What you are asked to do:
Set out the material below as a numbered list, one line per item, with blank lines omitted and the pictures left out.

Stored data:
==================================================
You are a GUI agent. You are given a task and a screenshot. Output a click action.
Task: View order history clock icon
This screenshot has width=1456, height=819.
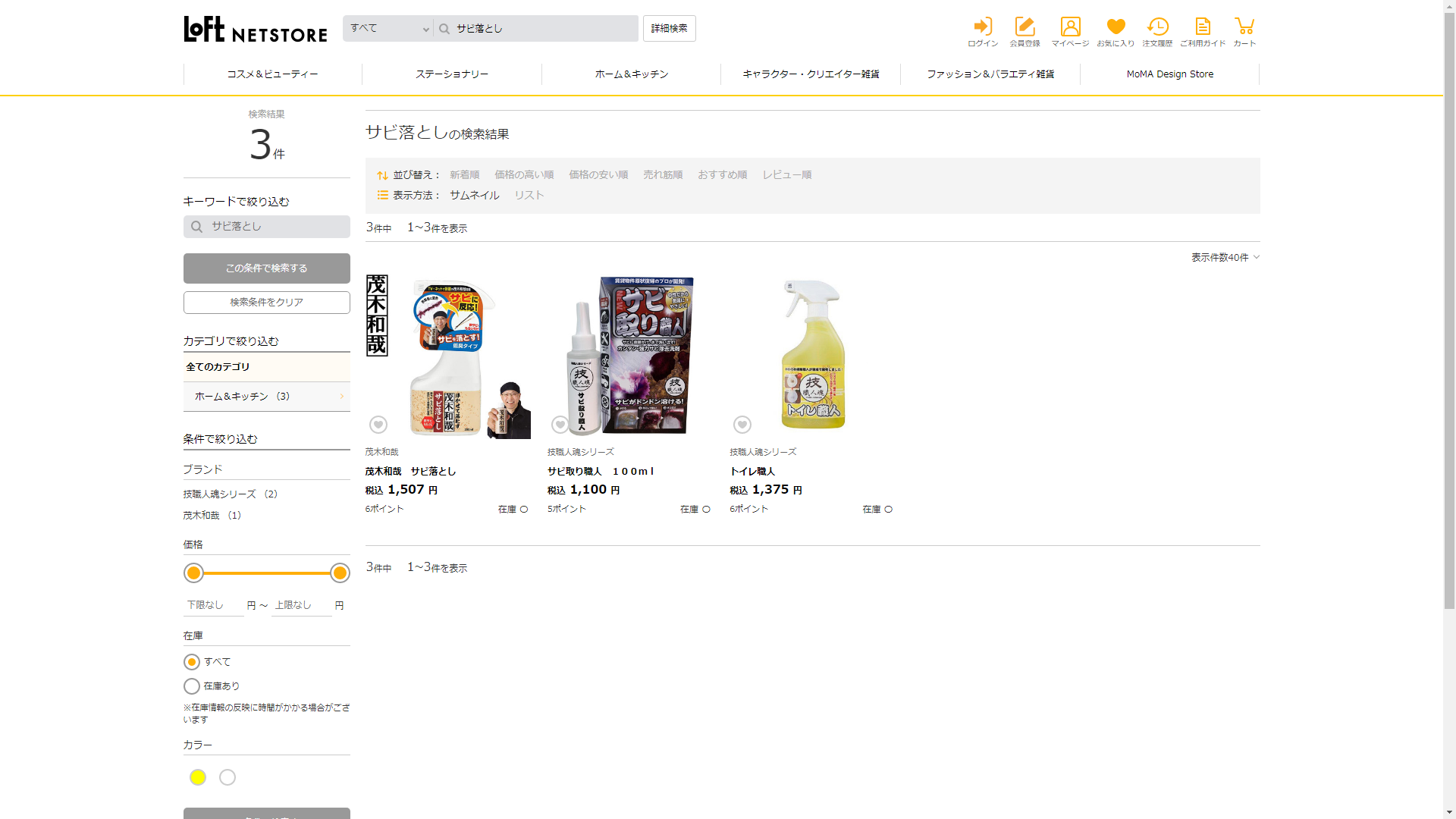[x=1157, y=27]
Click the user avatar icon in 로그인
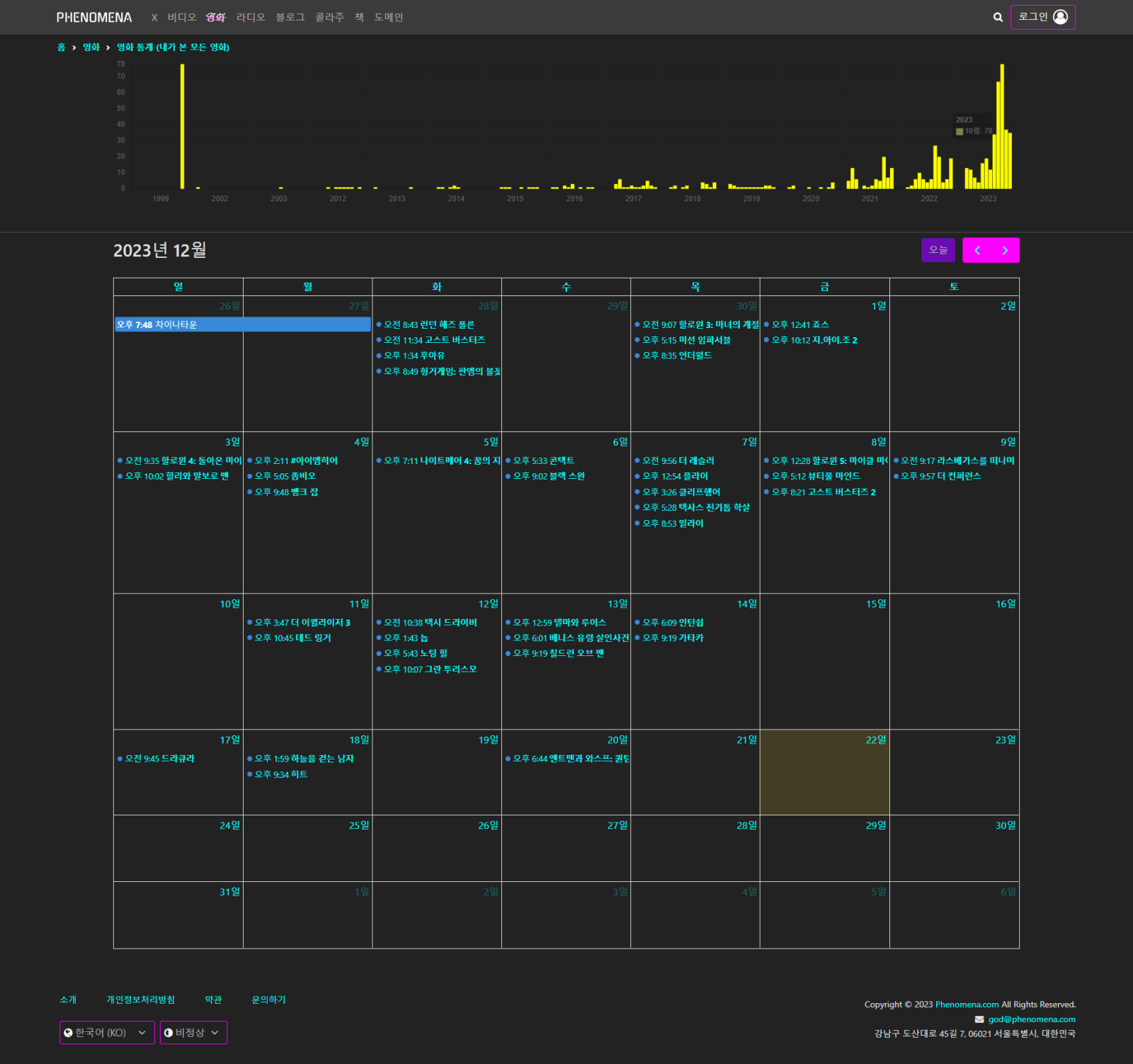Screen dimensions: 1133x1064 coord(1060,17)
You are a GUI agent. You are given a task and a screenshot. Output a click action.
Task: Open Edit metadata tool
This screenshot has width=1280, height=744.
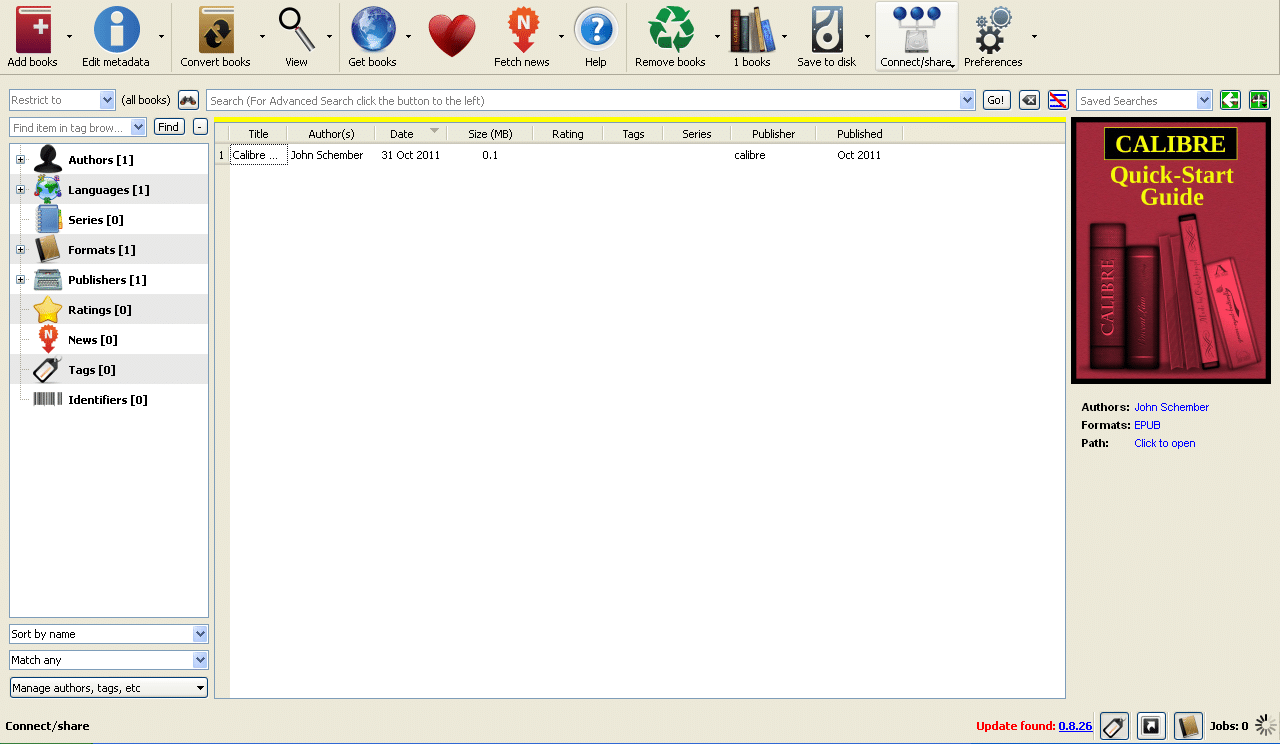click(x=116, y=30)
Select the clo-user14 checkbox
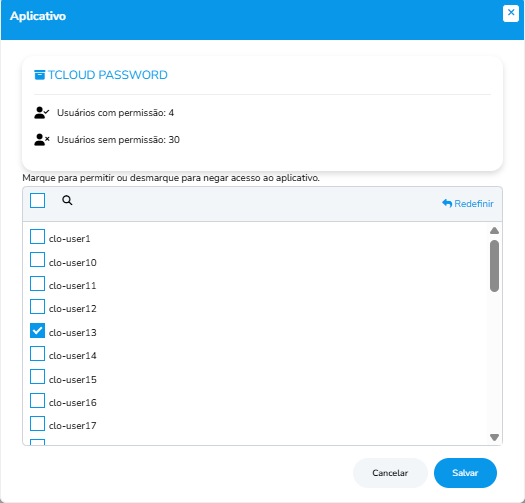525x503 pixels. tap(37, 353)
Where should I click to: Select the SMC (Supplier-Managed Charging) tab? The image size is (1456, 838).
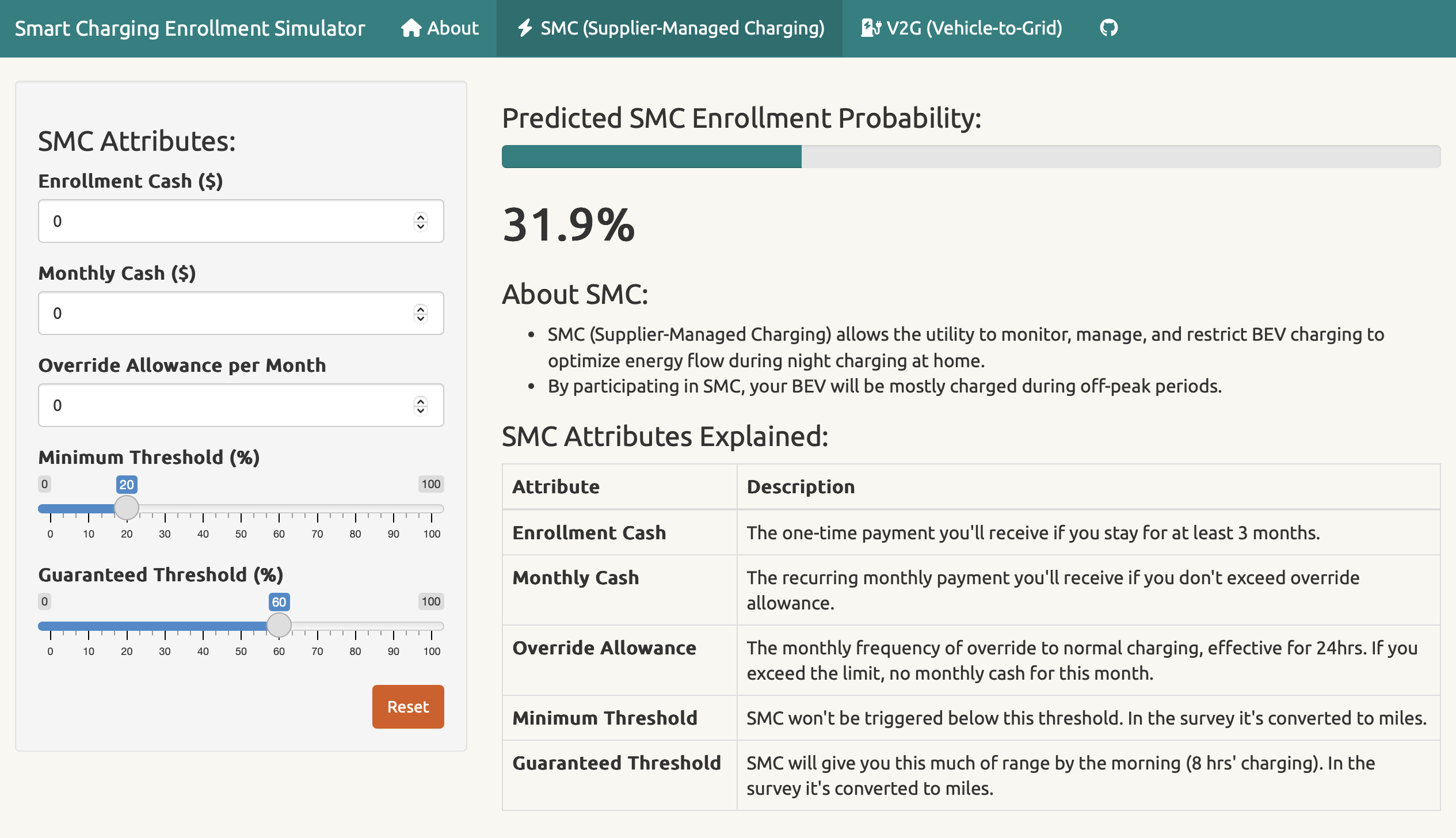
==================================================
Answer to the exercise:
1. You are a GUI agent. You are given a task and a screenshot. Output a click action.
2. Task: View order history clock icon
3. This screenshot has width=1456, height=819.
4. [x=1157, y=27]
5. Click the user avatar icon in 로그인
6. Screen dimensions: 1133x1064 coord(1060,17)
7. You are a GUI agent. You are given a task and a screenshot. Output a click action.
8. Task: Open Edit metadata tool
9. This screenshot has width=1280, height=744.
10. click(x=116, y=30)
11. Select the clo-user14 checkbox
12. 525x503 pixels. tap(37, 353)
13. Where should I click to: Select the SMC (Supplier-Managed Charging) tab? The image size is (1456, 838).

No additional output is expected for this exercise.